Throughout the material below, count each line in which the word "screenshot" appears, then reply with the count only.

[Start of Attachment]

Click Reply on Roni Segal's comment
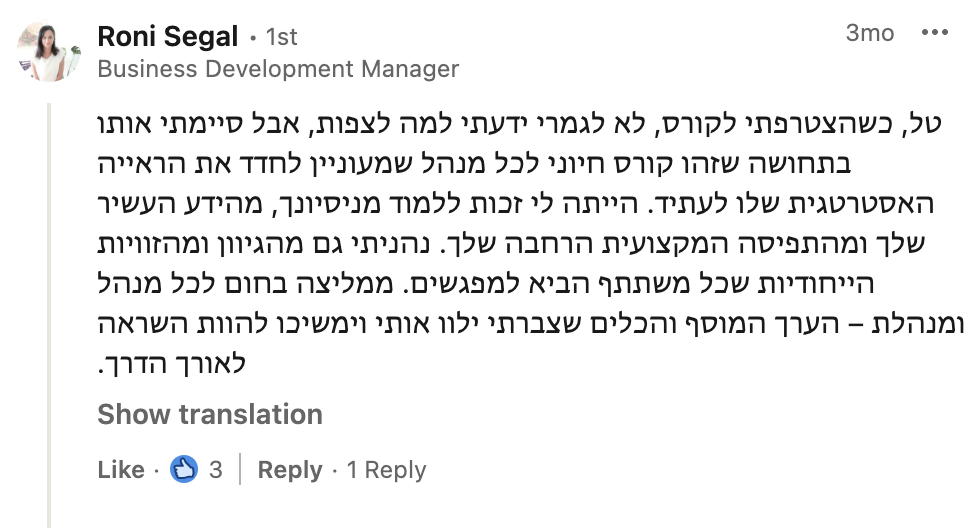Viewport: 973px width, 528px height. (290, 470)
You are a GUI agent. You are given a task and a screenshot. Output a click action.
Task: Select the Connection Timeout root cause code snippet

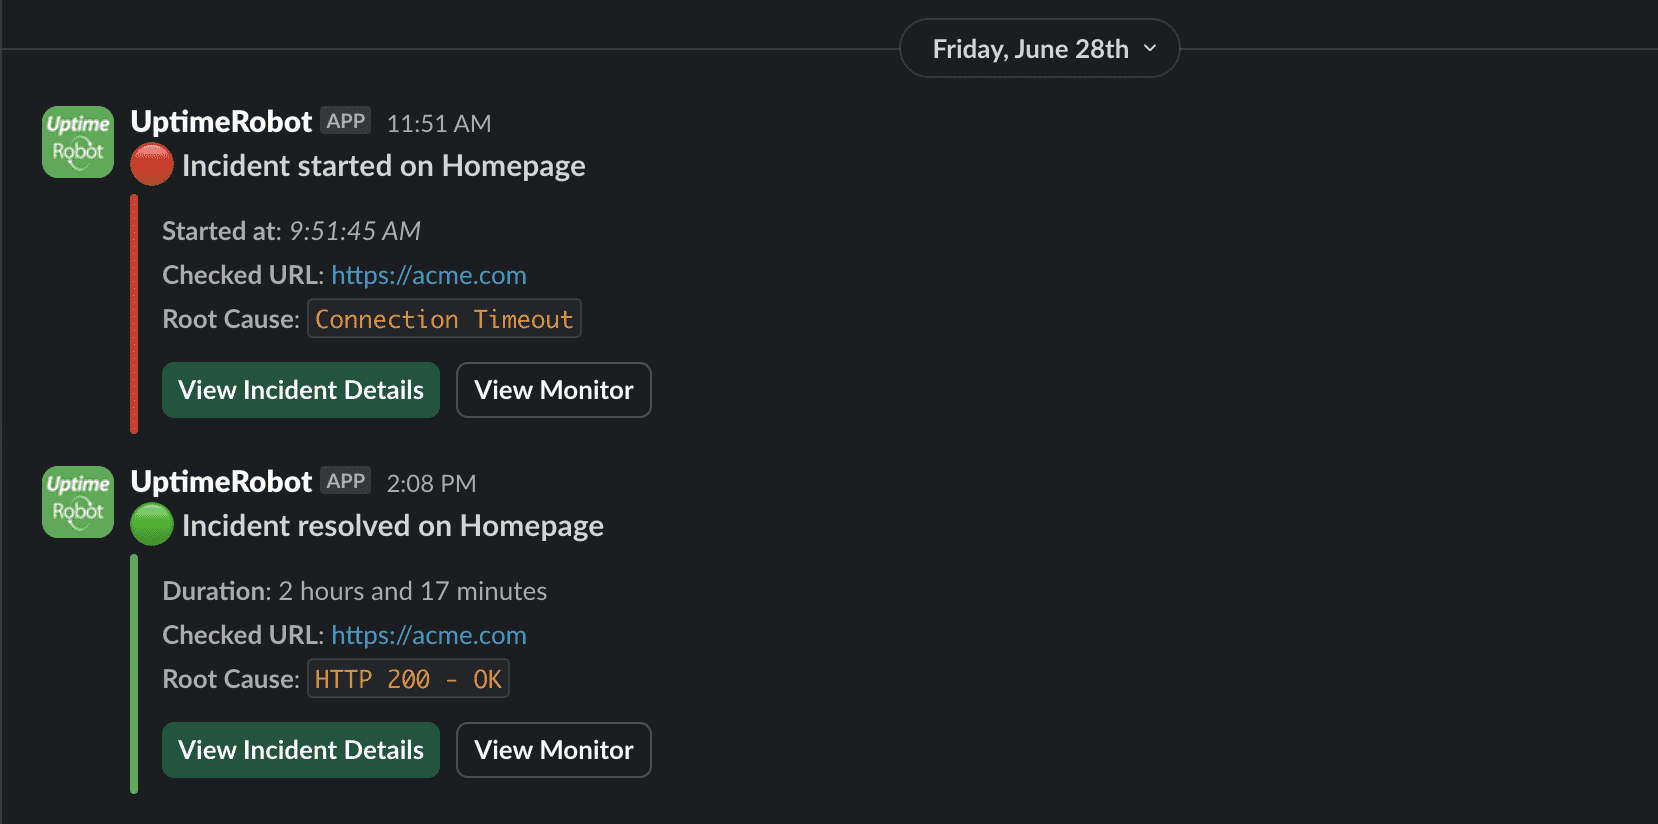tap(444, 318)
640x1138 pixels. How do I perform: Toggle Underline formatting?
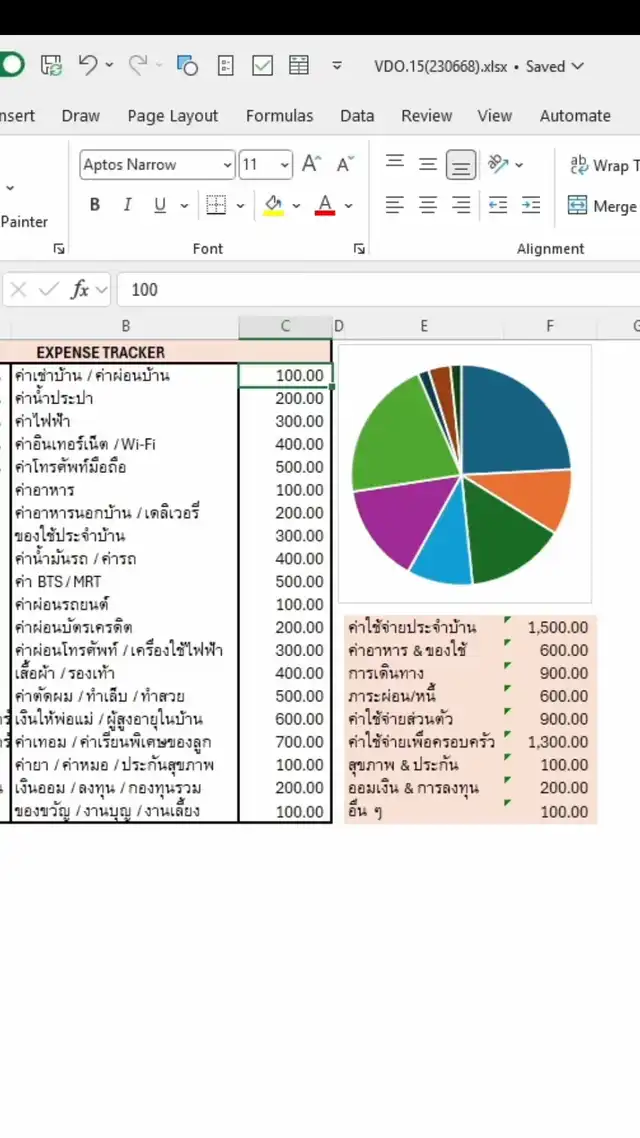point(159,205)
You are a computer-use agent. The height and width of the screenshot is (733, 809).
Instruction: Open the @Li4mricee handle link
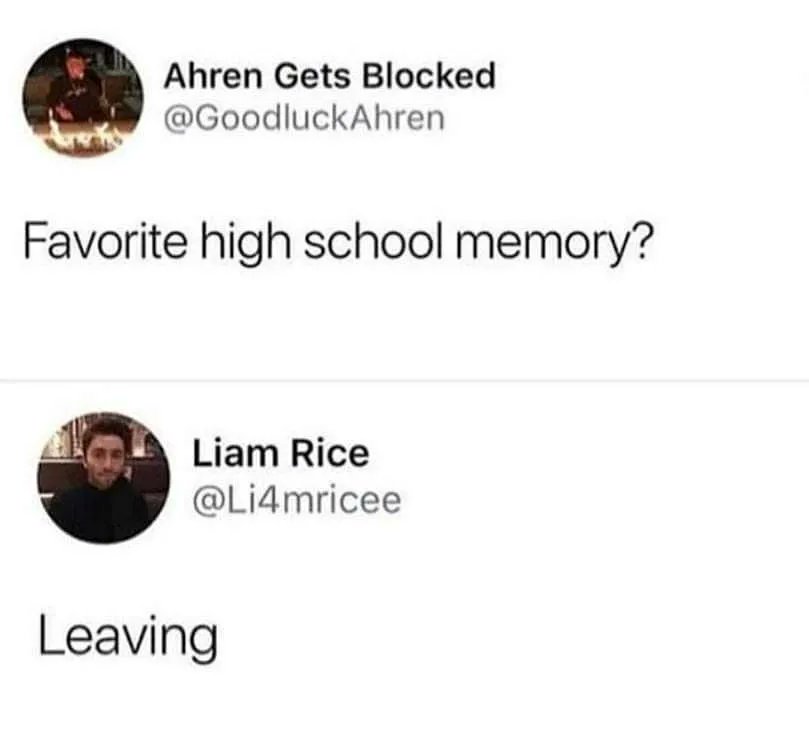pos(297,500)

[End of Attachment]

_Exercise answer_
2